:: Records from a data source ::
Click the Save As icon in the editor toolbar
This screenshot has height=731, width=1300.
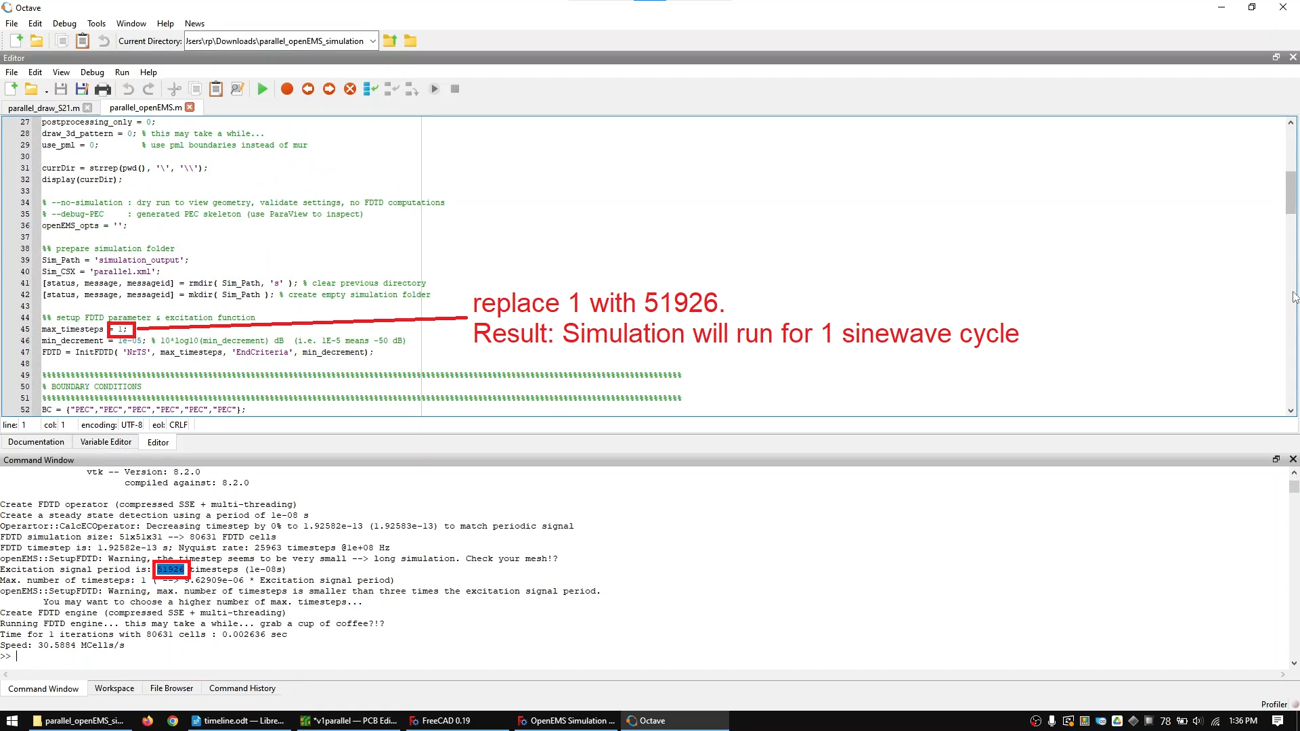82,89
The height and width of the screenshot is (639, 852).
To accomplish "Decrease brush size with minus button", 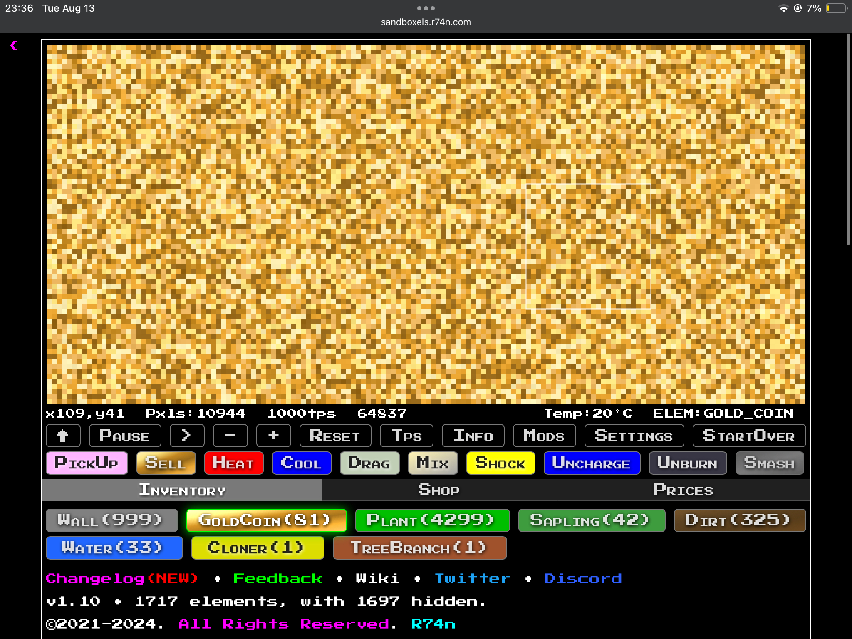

:: Task statement ::
Each record above is to be written out exactly; the pictures are not.

:: Result ::
Click the Save As icon in the editor toolbar
This screenshot has height=731, width=1300.
82,89
The height and width of the screenshot is (639, 852).
To accomplish "Decrease brush size with minus button", 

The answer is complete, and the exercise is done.